A burguesia nacional sempre foi tacanha e subserviente ao imperialismo. A tarefa colocada é a revolução socialista tocada por operariado da cidade e do campo.
Hoje, conforme se pode ver por pesquisas, a classe trabalhadora da cidade é a esmagadora maioria da classe trabalhadora. O êxodo rural e a mecanização do campo, que caminham em estreita correlação, conformaram uma sociedade urbana. Há o elemento da desindustrialização, que é determinante no desenvolvimento nacional, mas que no limite não altera a estrutura da luta de classes. Há burguesia e classe trabalhadora; este é o eixo da economia, independente da classe trabalhadora ser formada por maioria de operários de fábrica, por exemplo, ou estar majoritariamente alocada no setor de serviços, como é o caso atualmente.
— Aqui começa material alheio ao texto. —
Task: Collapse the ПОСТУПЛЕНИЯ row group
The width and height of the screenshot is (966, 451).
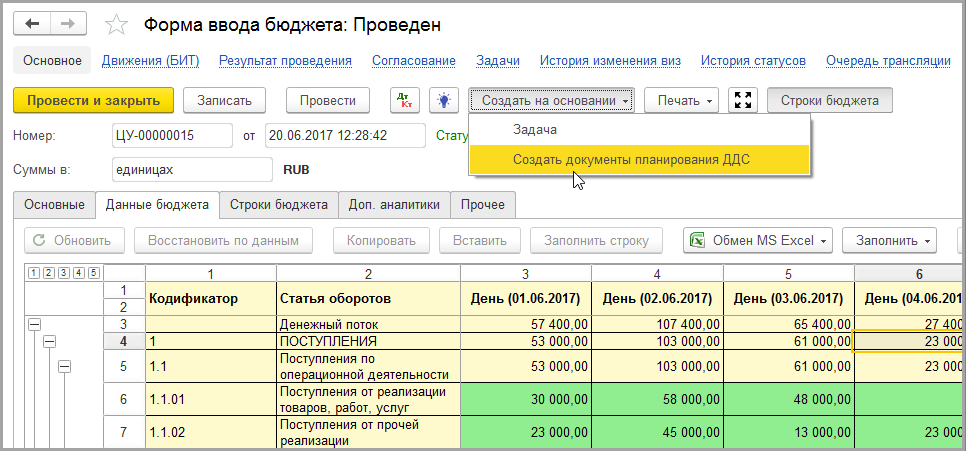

O sujeito revolucionário por excelência é o trabalhador, e este deve ser dirigido por um partido revolucionário marxista. Assim, independente das particularidades subjetivas que podem ser levantadas e debatidas, há um programa de revolução brasileira que está encarnado no seio do partido operário, um programa materialista dialético, encarregado de elaborar a análise da realidade e apontar um horizonte de superação do atual regime político e econômico.